Note that if $C$ were constant, we would have the ratio of integrals at least $1$ by Jensen, so no overestimate would be possible at all. Now if we can find a probability distribution with $\int Cpe^x-u\int Cp=-v$ and $\int px=0$ for some positive $u<1$ and $v$, then we can satisfy the same equations by a linear combination of 2 Dirac measures, which will be non-degenerate because $v>0$, $u<1$ (we may lose the normalization $\int p=1$ but it doesn't matter). Thus, it is enough to find the minimum of the ratio $$ \frac{Kbe^{-a}+ae^{b}}{Kb+a}, a,b>0\,. $$ Using AM-GM, we see that it is at least $$ K^{\frac b{a+b}}\frac{a+b}{Kb+a}\,. $$ Normalizing to $a+b=1$ here, we get $ K^b/[(K-1)b+1] $ to minimize over $[0,1]$. This leads to the equation $$ \log K[(K-1)b+1]-(K-1)=0\,, $$ i.e., $$ b=\frac 1{\log K}-\frac 1{K-1} $$ and finally to the logarithm of the minimum equal to $$ \log\frac{\log K}{K-1}-\frac{\log K}{K-1}+1 $$ units of time. For $K=1.5$, that is mere $-0.02$ units (about $170$ years). When $K=4$ (million years back in time), then it is $-0.234$ units (under $2000$ years). Even beyond that the belief is that $K\le 10$, which gives $-0.62$ units (about $5000$ years). Finally, even if we assume $K=100$ (quite an unbelievable atmosphere), then we still only get $-2.11$ units (under $18000$ years).
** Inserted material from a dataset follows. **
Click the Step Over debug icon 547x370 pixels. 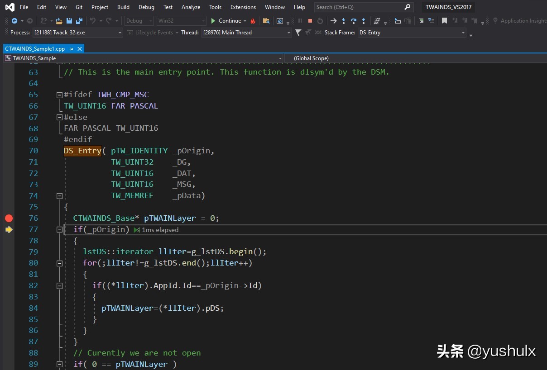coord(354,21)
The moral is that an essential overestimate of the mean with the carbon method is pretty much impossible, so if you measured $X$ years, you can quite safely say that the ice is at least $X$ years old, but, unfortunately, this is where your knowledge ends. No upper bound is feasible without making assumptions.